Другим вариантом действий власти становится закручивание гаек в общественно-политической жизни офлайн. Другими словами, протестная и оппозиционная активность законодательными средствами и правоприменительной практикой загоняется в Интернет. В Facebook, ЖЖ, Twitter, в форумах на сайтах оппозиционных изданий формируются гетто для недовольных.
Условия таких резерваций постепенно сказываются на сознании несогласных и недовольных. Им начинает казаться, например, что «их много». Что народ недоволен властью, положение которой как никогда шаткое. Что настоящая политика – это то, что происходит в сетевом медиапузыре. Например, ссора сторонников Навального с Екатериной Винокуровой – это политика. У несогласных формируется искаженное представление о реальности, благодаря чему власть может их переигрывать. Это случилось, например, перед президентскими выборами 2012 года, когда протестное движение посчитало, что власть уже его боится, но не учло фактор «простого работяги», которого раздражают столичные пижоны.
Наконец, власть может переиграть оппозицию на ее интернет-поле.
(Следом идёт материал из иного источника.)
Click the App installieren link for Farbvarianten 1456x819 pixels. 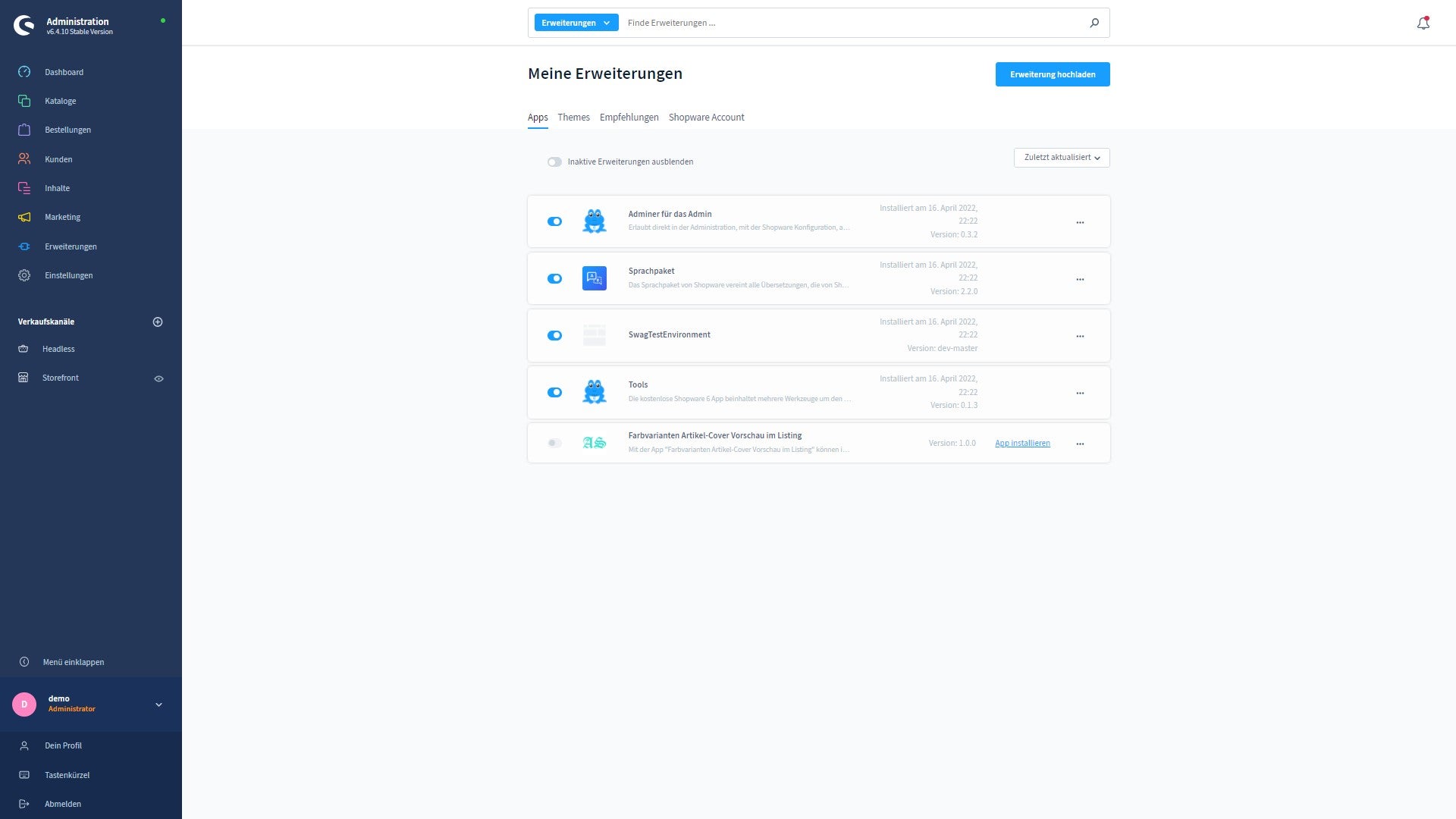1022,442
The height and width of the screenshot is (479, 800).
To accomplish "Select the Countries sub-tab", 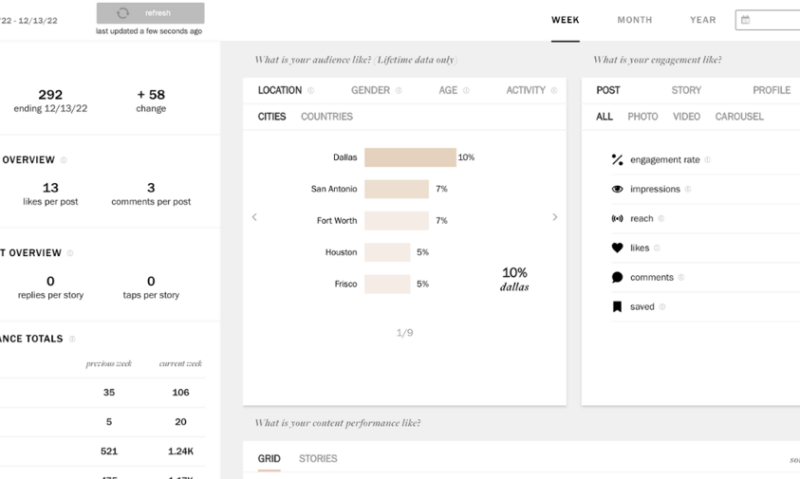I will (326, 117).
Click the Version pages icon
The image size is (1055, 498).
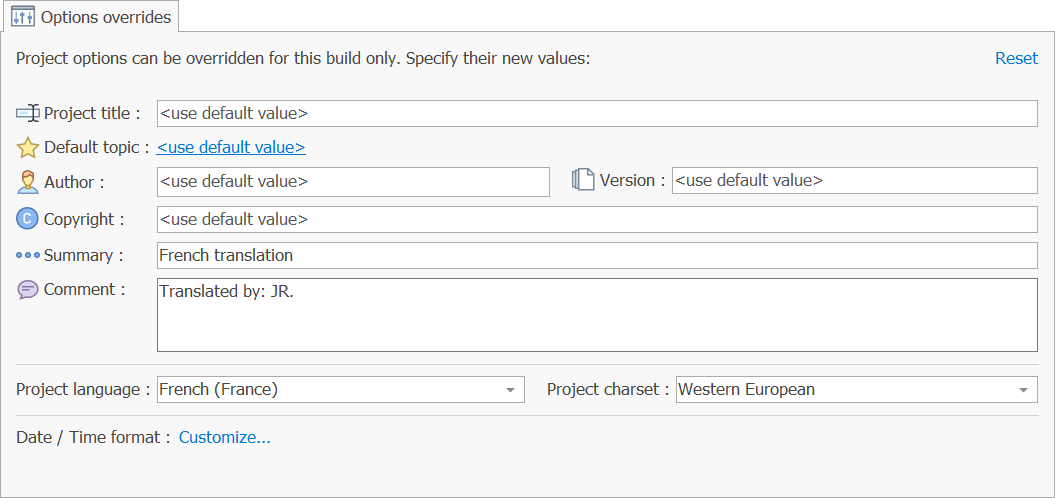(583, 180)
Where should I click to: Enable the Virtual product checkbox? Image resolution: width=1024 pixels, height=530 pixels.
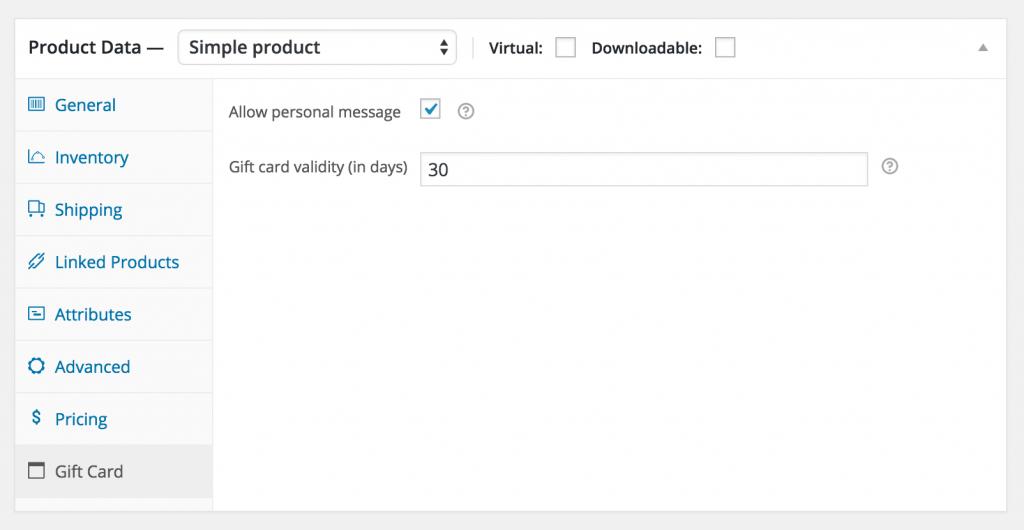point(565,48)
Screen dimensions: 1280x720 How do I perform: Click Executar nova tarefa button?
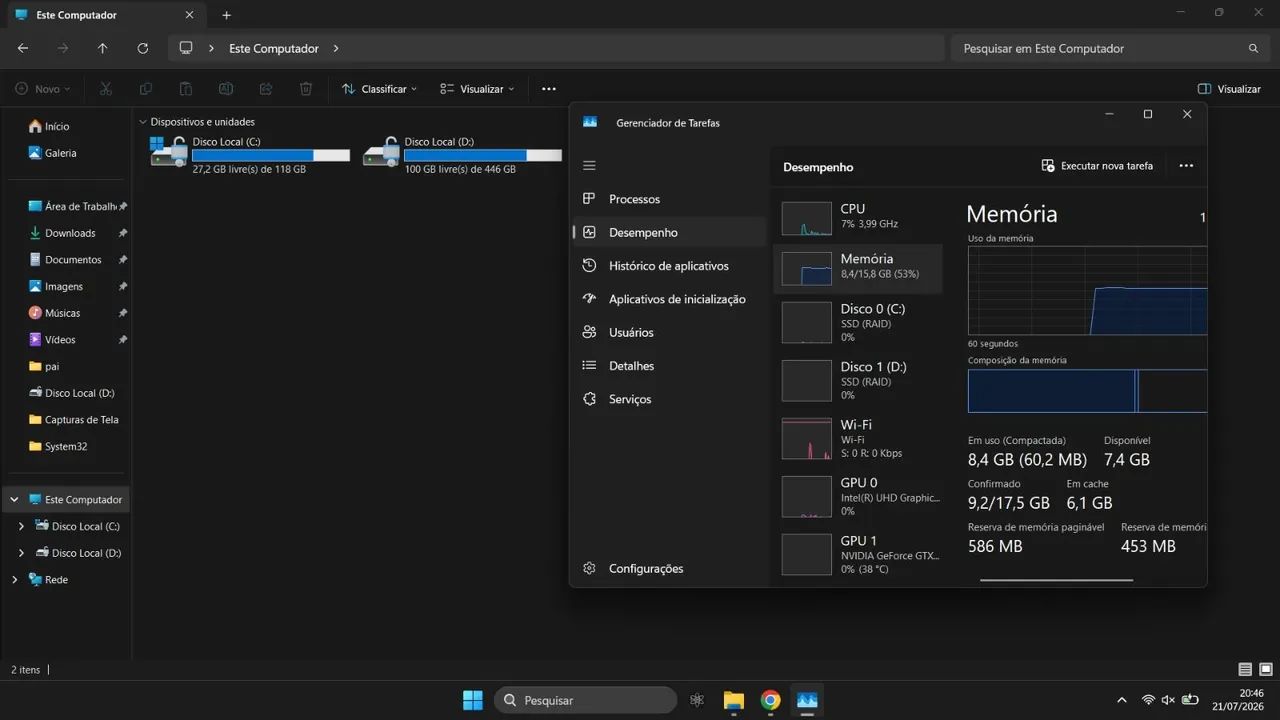(x=1097, y=166)
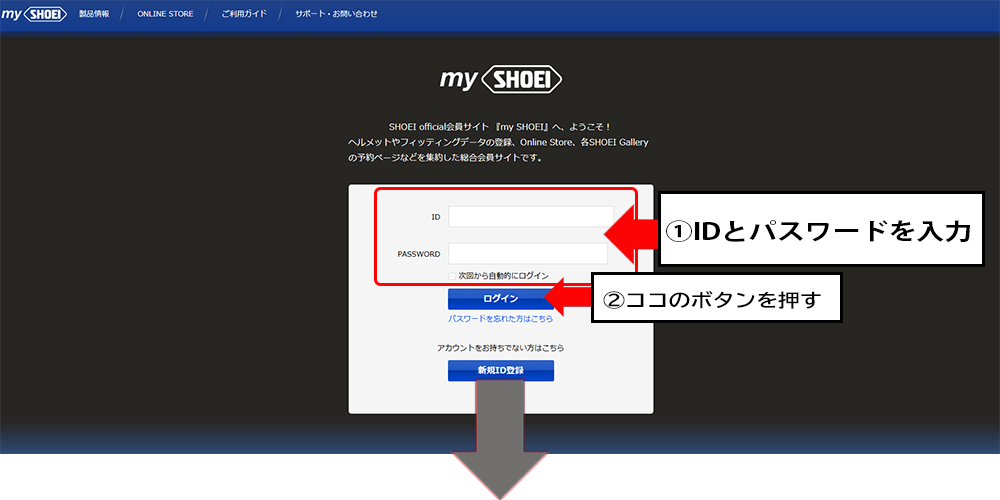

Можно считать, что медиа (а Интернет – это медиа) формирует сознание, в том числе и критическое. В значительной мере это действительно так. Но гражданин, выходящий в Интернет, не является tabula rasa. У него уже есть определенные взгляды, в том числе и политические. Он фильтрует информацию по принципу доверия и недоверия, исходя из того, что уже привык думать, например, о российской оппозиции. Или премьере Медведеве. Или олигархах. Или Русской православной церкви. Заставить его изменить взгляды может лишь критическая масса информации, а ей еще необходимо скопиться.
Другими словами, власть, разрабатывая стратегии борьбы со свободным Интернетом, недооценивает политические привычки, ею самой воспитанные в управляемом обществе. Многие граждане для самих себя блокируют нежелательную с точки зрения власти информацию лучше Великого китайского файерволла.